ORCA project header : AI-generated whale graphic over an abstract background of data waves

Orca

Redefining small LMs performance

In this project, we develop technologies for creating, improving, and specializing small LMs (~10B parameters or less). Our research involves self-improvement strategies, feedback-driven teaching methods between large and small models and utilizing domain specific data to specialize LMs. We focus on using richer training signals for teaching small LMs to do more with less capacity with emphasis on creating tailored and high-quality synthetic data for post-training and alignment of LMs.

Orca focuses on:

  • Synthetic data creation: create tailored and high-quality synthetic data for small model training
  • Better reasoning capabilities: give smaller LMs enhanced reasoning abilities, typically found only in much larger models
  • Model specialization: create specialized models that gives the model specialized capabilities or custom behaviors

Models

Orca: Progressive Learning from Complex Explanation Traces

Imitate reasoning processes of larger models with explanation tuning; improvements over models like Vicuna-13B by more than 100% in complex zero-shot reasoning benchmarks like Big-Bench Hard (BBH) and 42% on AGIEval.

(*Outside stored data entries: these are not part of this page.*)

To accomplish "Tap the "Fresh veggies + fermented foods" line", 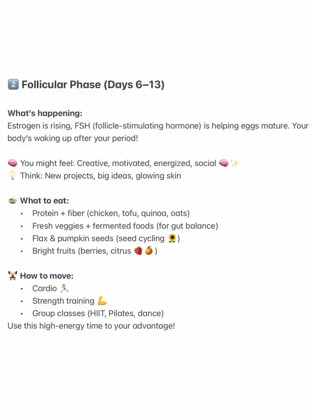I will tap(125, 226).
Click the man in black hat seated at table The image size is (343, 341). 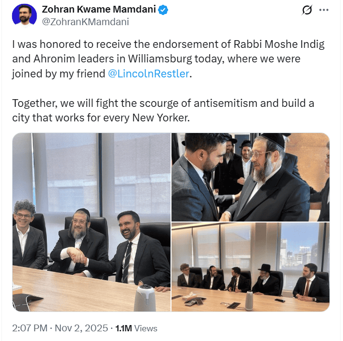(266, 279)
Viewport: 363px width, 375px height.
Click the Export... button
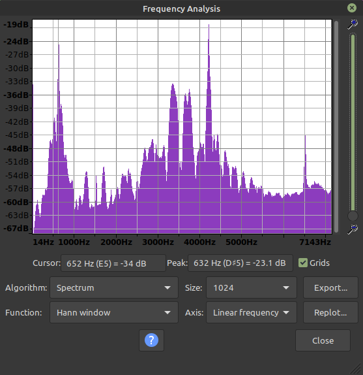tap(330, 287)
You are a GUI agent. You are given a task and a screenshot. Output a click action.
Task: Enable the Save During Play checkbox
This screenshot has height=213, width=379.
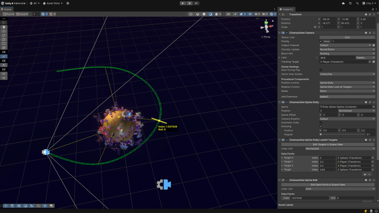[321, 70]
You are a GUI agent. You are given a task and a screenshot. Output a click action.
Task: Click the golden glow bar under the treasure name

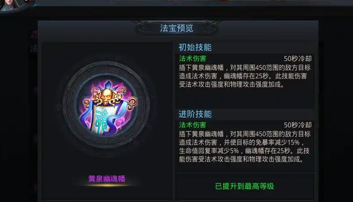(x=107, y=185)
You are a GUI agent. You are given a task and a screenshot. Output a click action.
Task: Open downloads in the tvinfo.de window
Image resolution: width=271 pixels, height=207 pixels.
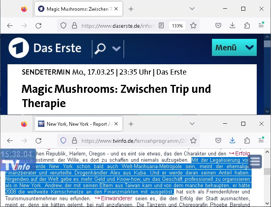click(232, 140)
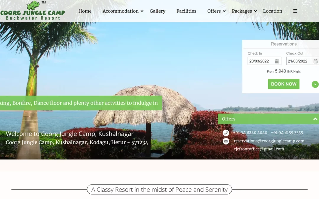This screenshot has height=199, width=319.
Task: Click the Check Out calendar icon
Action: 315,61
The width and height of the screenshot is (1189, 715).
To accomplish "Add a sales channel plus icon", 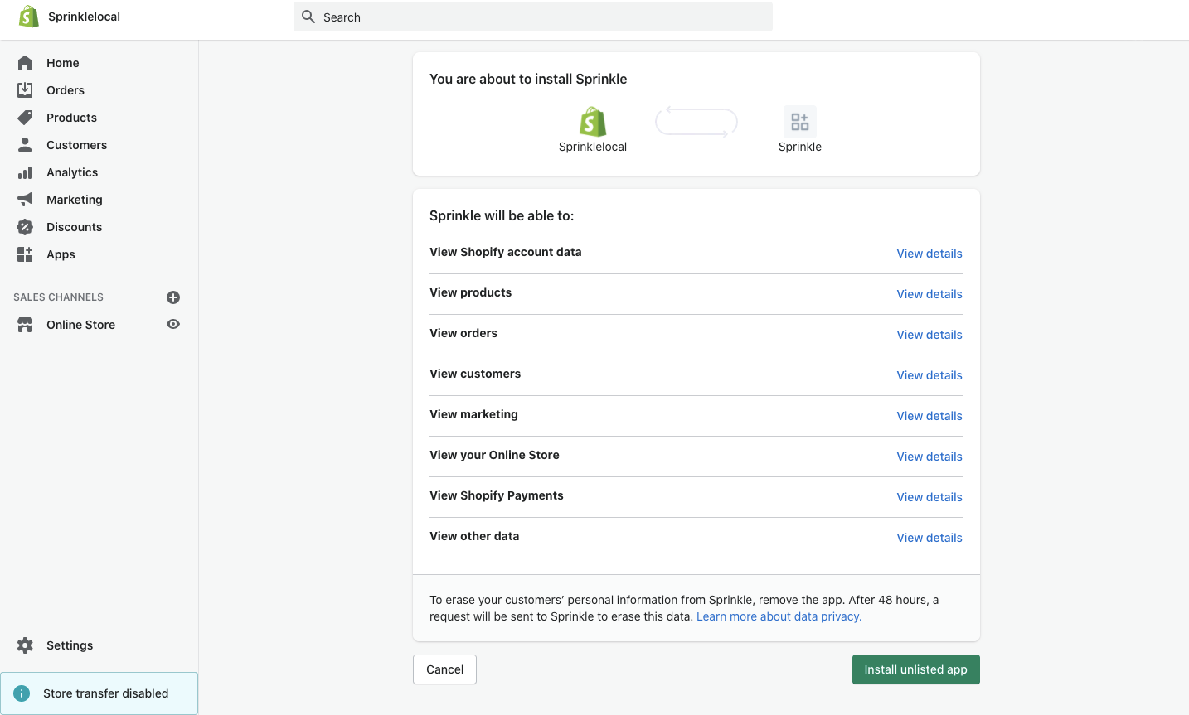I will [x=173, y=297].
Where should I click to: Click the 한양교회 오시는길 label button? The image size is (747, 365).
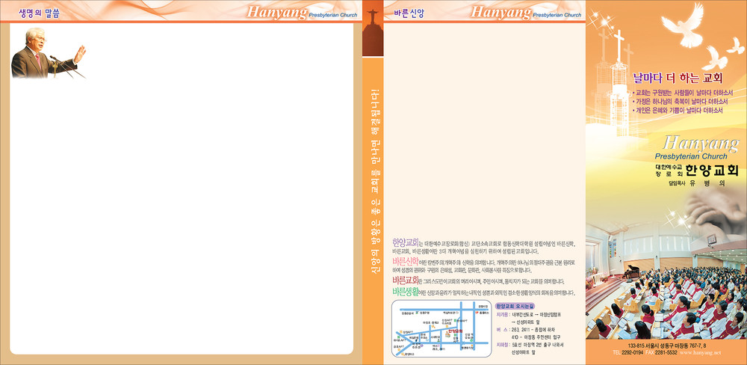[517, 306]
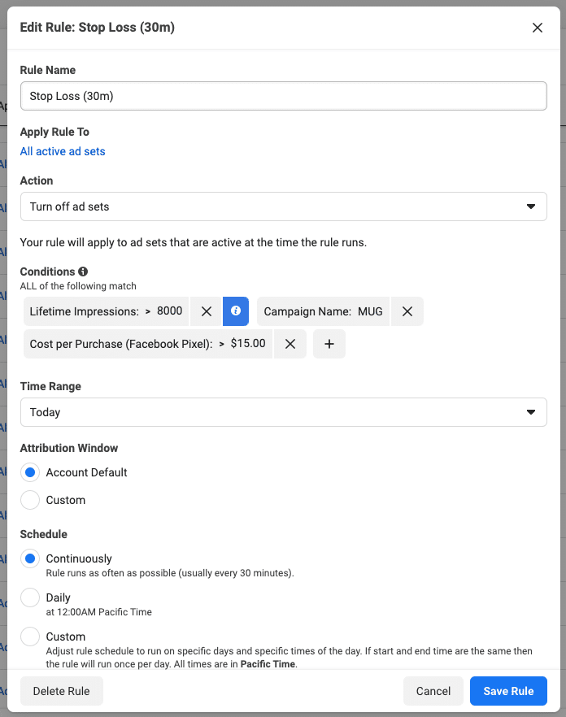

Orca-2: Teaching Small Language Models How To Reason

Enhance smaller language models with reasoning abilities traditionally seen in larger models by teaching models to choose different strategies for varied tasks; performance levels similar or better than those of models 5-10x larger on complex tasks that test advanced reasoning abilities in zero-shot settings.

Orca models were designed for research settings, and its testing has only been carried out in such environments. It should not be used in downstream applications, as additional analysis is needed to assess potential harm or bias in the proposed application.


This image from the paper
This image from the paper “Orca-2: Teaching Small Language Models How To Reason” showcases differences in how Orca 2, LLaMA-2, LLaMA-2-Chat, and ChatGPT (GPT-3.5-Turbo) process and answer a logic-based question. The LLaMA-2 and LLaMA-2-Chat outputs were generated via replicate.com/meta/llama-2-13b and chat.lmsys.org, employing standard settings (temperature=0, top_p=1). ChatGPT’s response was retrieved from chat.openai.com, providing a clear comparison of how each model approaches problem-solving.